Parts of the exercise =>
**1)** According to the Live at the East article, at which venue was the album recorded?
**2)** Reproduce the Live at the East article between "Pharoah Sanders chronology" and "the Impulse! label.", inclusive, substituting "bandleader" for "composer".

Live album by Pharoah Sanders
- Released: October 1972
- Recorded: 1971
- Venue: The East, New York City
- Genre: Avant-garde jazz; drone;
- Length: 43:07
- Label: Impulse! AS-9227
- Producer: Lee Young

Pharoah Sanders chronology
| Black Unity (1971) | Live at the East (1972) | Wisdom Through Music (1973) |

= Live at the East =

Live at the East is a live album by American saxophonist and composer Pharoah Sanders released on the Impulse! label.

==Reception==

In the AllMusic review by Scott Yanow, he stated: "this live record gives one a good example of how the passionate tenor sounded in clubs during the early '70s... Sanders is heard in top form."

Writing for The Vinyl Press, Bill Hart commented: "The line up on this album is stellar... Sanders had already developed his signature sound- multiphonic, overblown, but never veering out of control, straddling a fine line between the intense and the serene... This is not the most popular Pharoah Sanders album, nor is it necessarily his best.... there are moments of brilliant playing here, and a killer band. This is a cheap entry into first generation spiritual jazz on a label that was one of the wellsprings for the movement."

Recorded data =>
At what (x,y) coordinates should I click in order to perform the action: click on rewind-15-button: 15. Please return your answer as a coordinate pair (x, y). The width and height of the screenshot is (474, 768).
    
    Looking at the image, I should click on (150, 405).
...
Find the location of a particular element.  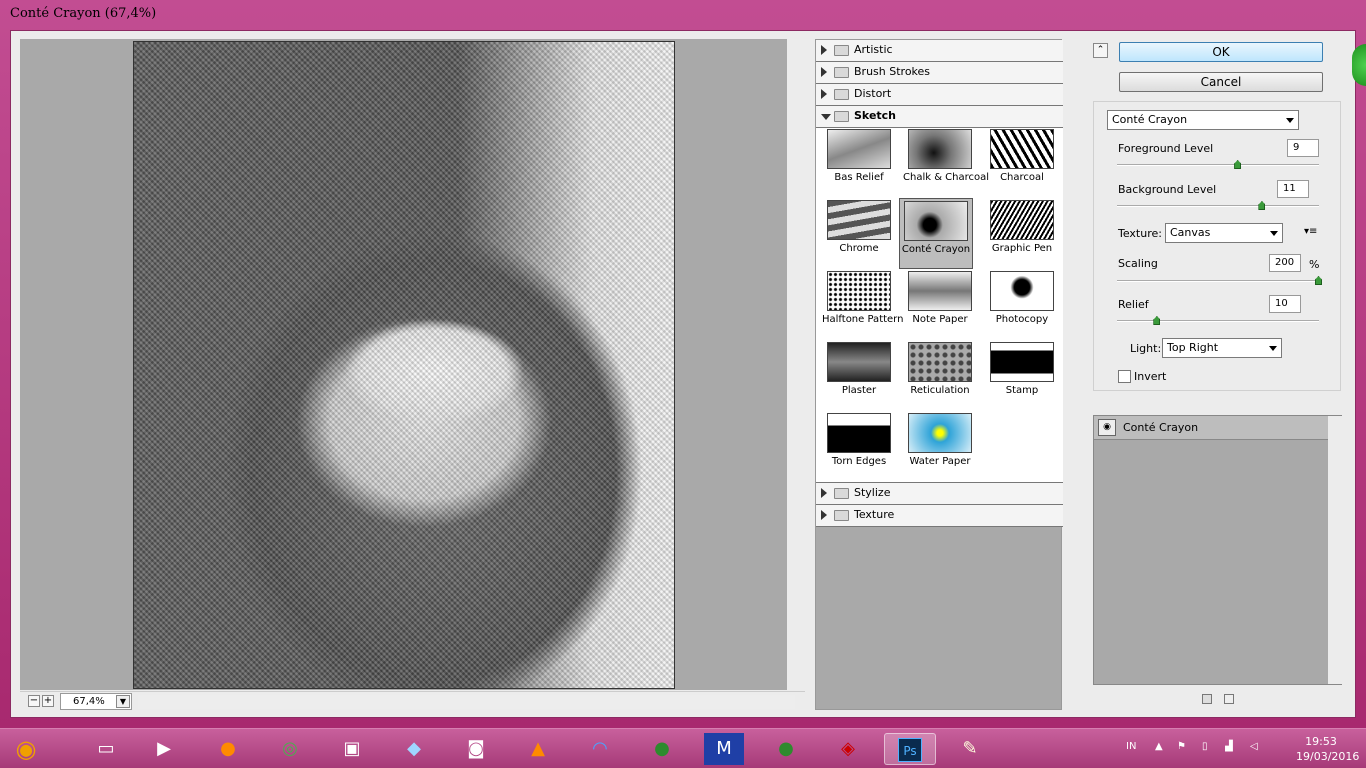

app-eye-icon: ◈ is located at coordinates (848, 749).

Solutions to each task =>
**1)** The East, New York City.

**2)**
Pharoah Sanders chronology
| Black Unity (1971) | Live at the East (1972) | Wisdom Through Music (1973) |

= Live at the East =

Live at the East is a live album by American saxophonist and bandleader Pharoah Sanders released on the Impulse! label.